# Help with market research for business plan?



## kachoo (Feb 22, 2012)

Hi, I've been around for awhile now but this is my first time posting. It has really been that every question I ever think of has been asked before so there never seems to be a need to post. But now, on the issue of market research, it seems no one has asked in a long time and the links attached to old responses are dead. 

 I am going for a loan to expand my children's t-shirt line and market research is a required step. Short of buying a report for $1,200, I cannot find solid numbers online. Does anyone know the numbers on the T Industry? (How much the indsury pulls in? Who buys? Where and when they do the most buying-like Back to School time/holidays) Or, where I can find that information without spending a fortune? Thanks so much!


----------



## thewileyone (Mar 25, 2013)

I just went through the same process. I can be daunting. I found information on the US Census website under the commercial screen printing industry link. It is from 2007, but was helpful. 2012 information should be out soon.

Also, I used the following links. They were helpful given what I was looking to set up.

http://www.emarketer.com/newsroom/index.php/apparel-drives-retail-ecommerce-sales-growth/

http://www.sfia.org/press/464_SGMA's-Wholesale-Study-Reports-$77+-Billion-In-Sales

http://www.emarketer.com/newsroom/index.php/apparel-drives-retail-ecommerce-sales-growth/

Hope that this help you out!


----------



## johnnyb57 (May 26, 2012)

I'm in the middle of the same process, and I know the banks like all that crap. What I stated was it's in the billions (with no concrete numbers) and also stated those numbers don't mean much as far as i'm concerned, just said unless your blind everywhere you shop, eat and drive you'll see imprinted apparel it's just that mainstream. How  do those numbers relate to my small business / designs is all b.s. and merely on speculation. What I showed in great detail was my market customers and how I'll approach them and make sales. All I know is when someone starts talking in percentages, as far as sales projections; present and down the road is simply guessing or hoping. Well I might have shot myself in the foot but I've never played the game of b.s. and looking pretty on paper.

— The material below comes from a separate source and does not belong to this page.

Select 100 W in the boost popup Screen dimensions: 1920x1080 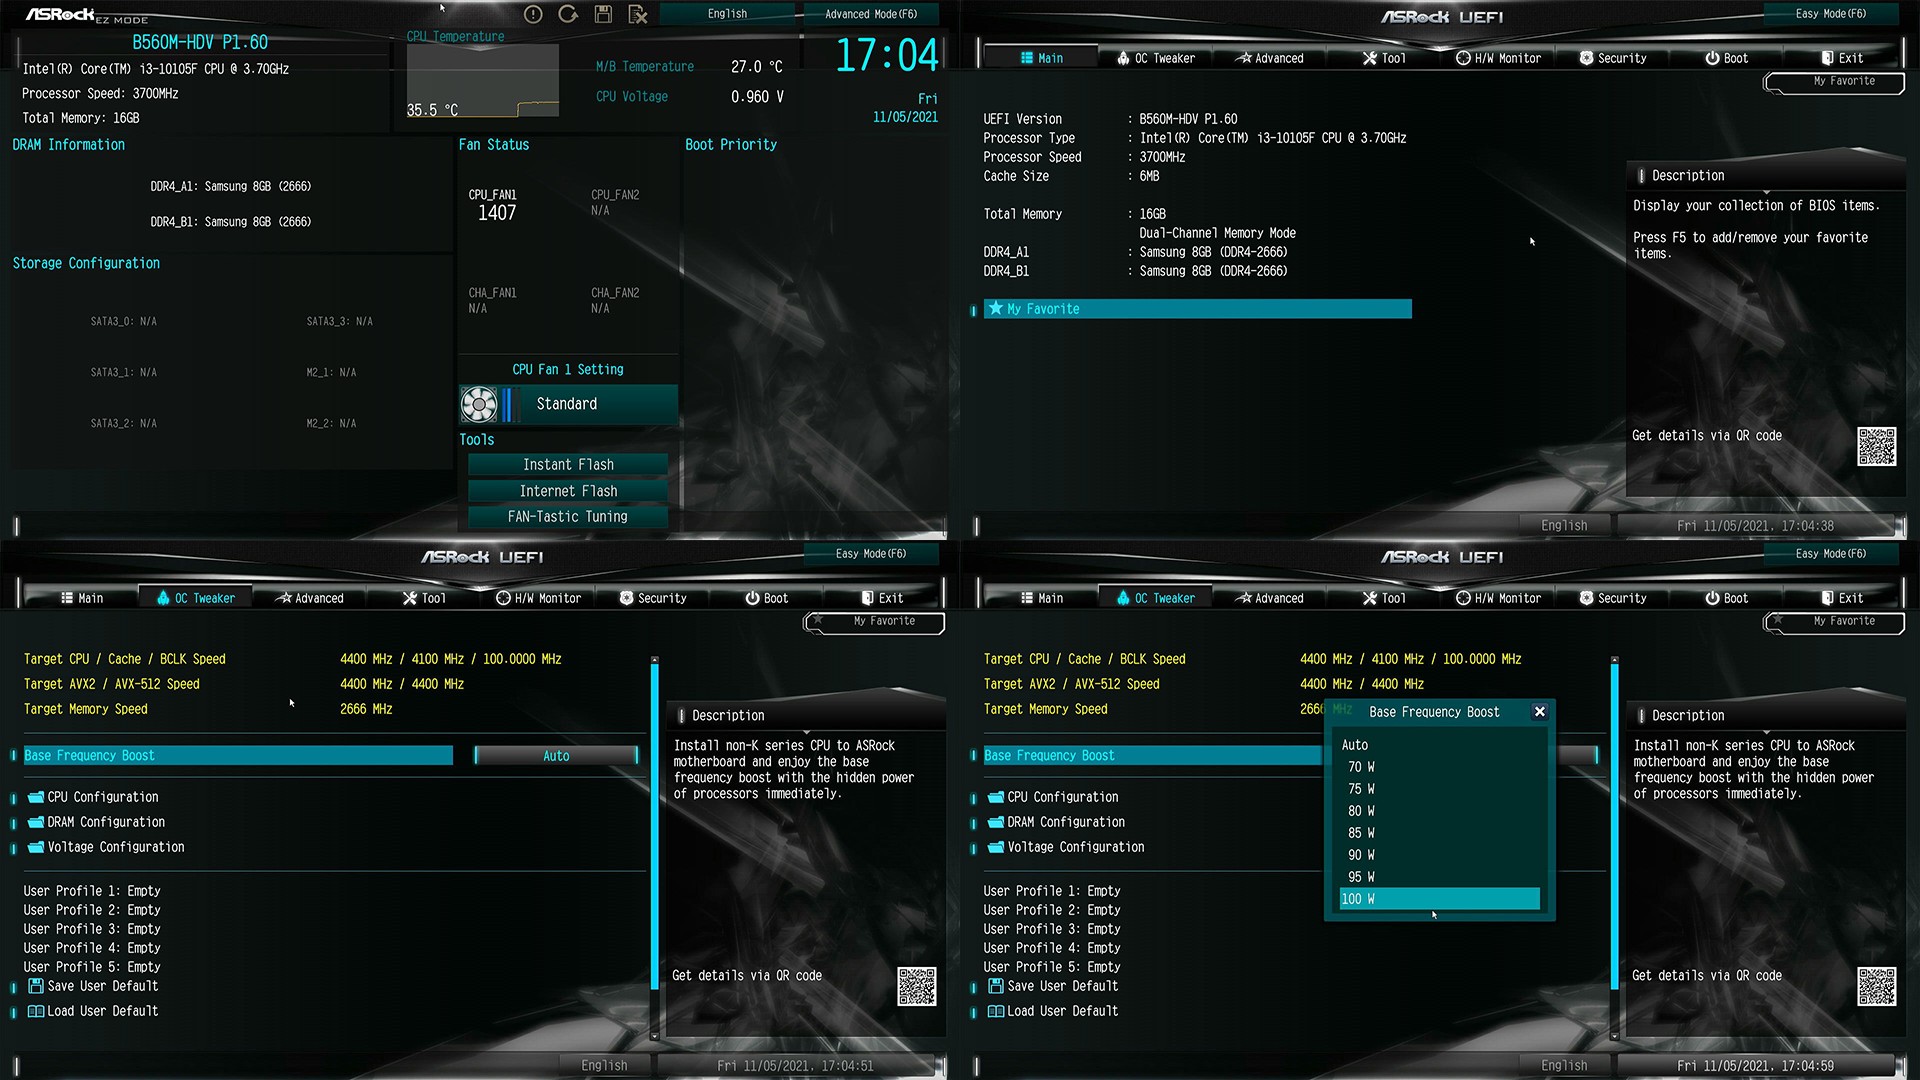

I'll see next week how it all plays out.. Also I stated how many corporation actually fufill on the promises that they speculated on in the beginning, some exceed that mark while most just feed the lenders more b.s. as why those numbers havn't been made in the projected time frame.. sorry about the long rant, just my two cents...


----------



## AsIsApparel (Nov 21, 2010)

still no one has any solid places to gather any market data... im still searching....


----------



## AsIsApparel (Nov 21, 2010)

i take that back. that emarketer site is actaully a good site and has graphs for their dats. thanks!


----------



## bentcycle (May 1, 2014)

this is the first thread i've found with new data. it IS hard to find numbers specific for teeshirt sales except for companies that think t-shirt startups have $1,200 to whizz away for stats, but here's some of the stats i've found along with other info good for business plans:

ane AWESOME resource i just found in another thread... shirt woot's demographics after 250,000 sales!
http://shirt.woot.com/blog/post/250-000-served-lies-damn-lies-and-shirtistics

Revenue $222m, annual growth rate 9-14 = 22.3%, 544 biz & 3,488 employed
http://www.ibisworld.com/industry/online-original-design-t-shirt-sales.html

teeshirts are a $40 billion dollar business
https://www.techdirt.com/articles/20081124/1709222941.shtml
 *full article on wired:*
http://archive.wired.com/techbiz/people/magazine/16-12/st_thompson

some comments from kiosk owners about the industry
http://specialtyretail.com/issue/2008/04/retail-products/retail-product-features/tshirt_kiosk_trends/

global trade in teeshirts
http://www.textilesintelligence.com/tisgam/?pageid=3&repid=TISGAM&issueid=1&artid=1374

a graph showing logo sportswear's growth
http://www.logosoftwear.com/help_system/index.php?answer=68

custom ink's growth chart
http://www.customink.com/about/our_story









and finally, organic cotton is a growth industry too...
*organic cotton up 53% from 05/06-07/08 *
According to a report by the Organic Exchange (OE)—a USA-based charitable organisation which is committed to expanding organic agriculture—*the amount of organic cotton produced worldwide increased by 53% from 2005/06 to 2006/07. *
Furthermore, the OE has forecast global organic cotton production to soar by 25-55% in 2007/08. Growth will be driven by continued high demand for organic cotton fibre. http://www.textilesintelligence.com/tisgam/index.cfm?pageid=3&repid=TISGAM&issueid=1&artid=1377


----------



## SunEmbroidery (Oct 18, 2007)

You might want to check America?s Small Business Development Center Network | Resources – For Small Business . It contains lots of helpful information including a link for www.bizstats .


----------